### TEXT EXCERPT:
=====
The sound of "Dr." Phil's voice makes me want to open a major artery with an old grapefruit spoon.

NEW WORD: "Vibroadway" -- When every song you sing sounds like musical theater thanks to a specific schmaltzy vibrato.

"LOL" is officially dead. Please start using "Haw Haw!" like how the evil people laugh in Jack Chick tracts. Thank you.

If you don't subscribe to my new daily blog, it means you HATE gay people!

Broadway has gone from "KIss of the Spider Woman" to "Spider-Man: Turn Off The Dark." Ugh.

I guess New York City is very much like me -- cold, dirty and bitter -- but charming and totally lovable!

If you're a white trust-fund baby, stop throwing gang signs in your photos. And using the N word. And breathing.

I really like to talk during sex. You know, things like, "Hey, do you think you can throw in free HBO, too!?"

If u have BAREBACK in your name, I can't follow u. U may as well boast that u DRIVE DRUNK, TEASE PITBULLS or SWIPE KIRSTIE ALLEY'S FRIES!

I'm old, saggy, easily-annoyed, disgusted by human touch and I fly a LOT! If I can plaster a smile on my face & handle the TSA, anyone can!

Back in the day there was Jane Mansfield, Valley of the Dolls & Engelbert Humperdinck. Now we have Heidi Montag, Burlesque & Josh Groban?

Oprah gave everyone in her audience a 2012 VW Beetle. The View gave each person a $100 Sears gift card. Ooomph!

Absinthe makes the heart grow fonder.

We Gays used to have Tennessee Williams, Truman Capote and Freddie Mercury. Now we have a reality series about... FLOWER ARRANGING?

There is a difference between snarky, creative, entertaining CRITIQUE and poorly-written, bitter, sophomoric HATE.

Why would anyone put NO WOMEN on their Twitter profile? We get it, you're Gay... But women fucking rule, stupid!
=====
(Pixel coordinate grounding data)
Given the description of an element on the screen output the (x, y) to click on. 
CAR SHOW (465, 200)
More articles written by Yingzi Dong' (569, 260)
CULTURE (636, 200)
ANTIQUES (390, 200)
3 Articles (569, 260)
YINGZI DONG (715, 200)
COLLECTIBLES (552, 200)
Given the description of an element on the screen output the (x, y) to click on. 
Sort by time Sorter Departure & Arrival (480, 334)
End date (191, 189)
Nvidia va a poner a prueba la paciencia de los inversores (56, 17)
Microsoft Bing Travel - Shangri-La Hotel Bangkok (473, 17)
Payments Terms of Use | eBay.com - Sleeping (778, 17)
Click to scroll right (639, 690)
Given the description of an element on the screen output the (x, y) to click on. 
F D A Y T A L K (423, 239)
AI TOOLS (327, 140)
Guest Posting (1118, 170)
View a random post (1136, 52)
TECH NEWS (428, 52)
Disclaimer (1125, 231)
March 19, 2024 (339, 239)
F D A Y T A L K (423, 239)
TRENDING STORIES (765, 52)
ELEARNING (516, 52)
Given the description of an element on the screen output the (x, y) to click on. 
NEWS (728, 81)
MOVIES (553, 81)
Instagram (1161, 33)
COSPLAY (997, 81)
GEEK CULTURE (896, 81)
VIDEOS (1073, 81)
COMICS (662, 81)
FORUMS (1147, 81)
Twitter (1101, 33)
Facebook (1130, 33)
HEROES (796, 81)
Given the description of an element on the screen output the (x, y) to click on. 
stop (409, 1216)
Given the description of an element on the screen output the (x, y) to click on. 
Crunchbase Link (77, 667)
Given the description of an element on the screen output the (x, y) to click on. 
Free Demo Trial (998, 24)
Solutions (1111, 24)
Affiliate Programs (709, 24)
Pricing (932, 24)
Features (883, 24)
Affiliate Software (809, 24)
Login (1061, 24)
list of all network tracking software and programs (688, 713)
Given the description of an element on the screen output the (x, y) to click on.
=====
### WORK ORDER 1:
Rewrite the paragraph in the one-liners that begins "Oprah gave everyone in her audience" as a single shorter sentence, keeping both gifts.
### WORK ORDER 2:
Continue the one-liners after their last line.
These records were taken from a separate source and are unrelated to the one-liners.

### TASK ANSWER 1:
Oprah's audience members each got a 2012 VW Beetle, while The View's each got a $100 Sears gift card.

### TASK ANSWER 2:
If I had a nipple for every time someone asked to photograph me doing my makeup, I'd be the she-wolf who fed Romulus & Remus!

Barebackers who can't c 5 minutes in2 the future r no better than Evangelical Christians who don't care about the planet cuz Jesus is coming

Thank God my life never concerns itself with NSFW or TGIF.

If you have ever used the phrase "str8-acting, str8-appearing" to describe yourself -- KEEP WALKING!

2 celebs pull out of helping miners in Chile when Kevin Spacey notices spelling of "miners" and Kirstie Alley realizes it's not "chili"

This is how multi-cultural downtown LA is: Saw a homeless black man wearing a kimono AND a sombrero. "Domo arigato, Senor Motherfucker!"

If you "just want to laugh", you hired the wrong girl.

I have never woken up in time to enjoy a free hotel breakfast. Turns out I am just slightly more of a lazy sloth than I am a cheap pig.

Using words like "bullying" or "taunting" when someone is being tormented and tortured is like referring to rape as "severe flirting".

I'm sorry, but the moment you label something "erotic" it ceases to be so!

Q: How many lesbians does it take to screw in a lightbulb? A: Hey, that's NOT funny!

I don't think you grasp the level of glamour that I live. I am eating Cup o' Noodles in a Marriott hotel room in Morgantown, West Virginia.

NEVER open an email with the subject, "Good Day Kind Sir"!

The only thing worse than wearing a meat dress is TALKING about WHY you are wearing a meat dress.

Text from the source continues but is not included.